Five Lies Men Tell To Spare Your Feelings
by Jimmy Jacob on Thursday, August 2nd, 2012 - 2 Comments - Confessions
Earlier this week, my girlfriend officially moved into my apartment and I have found myself lying to her like a motherfucka. The lies started out small at first:
“Yes sweetie, you’re right. Having a fridge full of Coors Light Iced Tea is in no way emasculating.”
To medium-sized ones:
” I don’t mind listening to Lana Del Ray at all. She’s not the vapid, talentless c*nt I thought she was. It’s a good change for all the soul music I listen to. Yes, I should open myself to other genres. “
And to huge whoppers:
” I AM so happy to see you everyday and share my bed with you every night and your drooling and cover hogging is still as cute as ever and does not in any way make me want to jump off the balcony and end it all right now.”
All jokes aside, moving in together has been a huge transition, but it also has been a rewarding one so far despite some mild complaints. Although, the lies I have been telling reminded me of a few lies that a lot of men say when it comes to sparing a female’s feelings. At this point , most women know the most common ones:
“She’s just a friend.”
“I’m too tired, you wore me out.”
“I’ll be home soon and not all plastered.”
However, there are a few that really make me laugh to this day and I avoid saying them altogether because of how utterly transparent they are.
1. “You’re The Marrying Kind, Not The Dating Kind.”
This is pretty much a fancier way of saying “you’re too good for me.” What men really mean by this is that ‘you’re really nice, but you don’t do it for me in regards to your personality, your looks and your lack of effort in the sack.’ It’s really a stupid saying if you think of it. If we really dig you, the dating kind will turn into the marrying kind—well unless you’re Tom Cruise of course.
2. “I’m Not Going To Compare You To My Ex. It’s Like Apples and Oranges.”
Ladies, note any time a guy says “apples and oranges,” it means that you are not the hotter one. Also, if you don’t want to get your feelings hurt, don’t ask stupid ass questions like ‘was your ex prettier than me?’ in the first place.
3. “He’s Not Right For You.”
Never trust a member of the opposite sex, whether it be an ex-boyfriend or a guy friend when it comes to your current relationship. No guy who is into you is going to approve your relationship. You could be dating Superman for all we care, we’ll still say he ain’t shit just so we can get our egos or dicks stroked. Sad, but true.
4. “I Don’t Mind If You Have Guy Friends.”
The fine print should read, “as long as they’re gay, nerdy and siblings.”
5. “You Are The Best I’ve Ever Had.”
If you are a loving, level-headed woman we are committed to then chances are you are NOT the best we ever had in the sack. The women we have the best sex with are usually unhinged, raving lunatics who were once our friends with benefits. It’s not that sex with you is not fulfilling in anyway, it’s just that psycho girls with daddy issues really are the best unfortunately—if they weren’t, we would never have had any psycho exes in the first place.

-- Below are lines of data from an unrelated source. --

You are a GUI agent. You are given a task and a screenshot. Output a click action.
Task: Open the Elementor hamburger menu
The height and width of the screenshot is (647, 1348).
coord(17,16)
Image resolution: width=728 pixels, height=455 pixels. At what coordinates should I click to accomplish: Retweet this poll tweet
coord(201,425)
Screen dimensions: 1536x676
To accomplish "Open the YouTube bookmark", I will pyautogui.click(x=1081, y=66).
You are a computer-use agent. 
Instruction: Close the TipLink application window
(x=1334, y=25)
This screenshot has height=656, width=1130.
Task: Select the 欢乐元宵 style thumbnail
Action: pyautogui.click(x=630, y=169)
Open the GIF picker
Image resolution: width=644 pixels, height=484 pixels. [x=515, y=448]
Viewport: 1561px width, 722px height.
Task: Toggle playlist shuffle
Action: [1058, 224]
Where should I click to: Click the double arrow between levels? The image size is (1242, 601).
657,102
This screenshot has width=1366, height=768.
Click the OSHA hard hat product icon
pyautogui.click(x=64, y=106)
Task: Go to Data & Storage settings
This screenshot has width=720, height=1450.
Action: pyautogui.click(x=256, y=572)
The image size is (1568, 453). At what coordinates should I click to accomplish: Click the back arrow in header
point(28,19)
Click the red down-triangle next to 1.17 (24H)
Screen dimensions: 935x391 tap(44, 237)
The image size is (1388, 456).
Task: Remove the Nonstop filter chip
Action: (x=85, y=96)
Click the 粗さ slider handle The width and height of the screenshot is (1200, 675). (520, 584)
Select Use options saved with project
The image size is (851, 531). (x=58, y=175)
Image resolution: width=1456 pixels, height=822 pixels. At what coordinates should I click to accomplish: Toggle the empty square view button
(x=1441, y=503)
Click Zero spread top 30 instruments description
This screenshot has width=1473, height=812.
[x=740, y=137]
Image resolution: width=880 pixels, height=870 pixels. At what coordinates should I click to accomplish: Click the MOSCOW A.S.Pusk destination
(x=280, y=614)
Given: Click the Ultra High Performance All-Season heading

Have anymore lies you want to add to the list? Let me know in the comment section below!




"Don't take it personal, my mom/sister/female best friend hates everybody" <— is a personal favorite
"Babe, this is best (insert random dish that you've only heard of because it's her specialty) I've ever had"
But this "The women we have the best sex with are usually unhinged, raving lunatics who were once our friends with benefits." is the gospel according to Jimmy! It's some weird phenomenon that batshit crazy = incredibly passionate/insatiable. So unfair.
I swear I am crushing on you so hard for your honesty and hilarious delivery. Another great one!!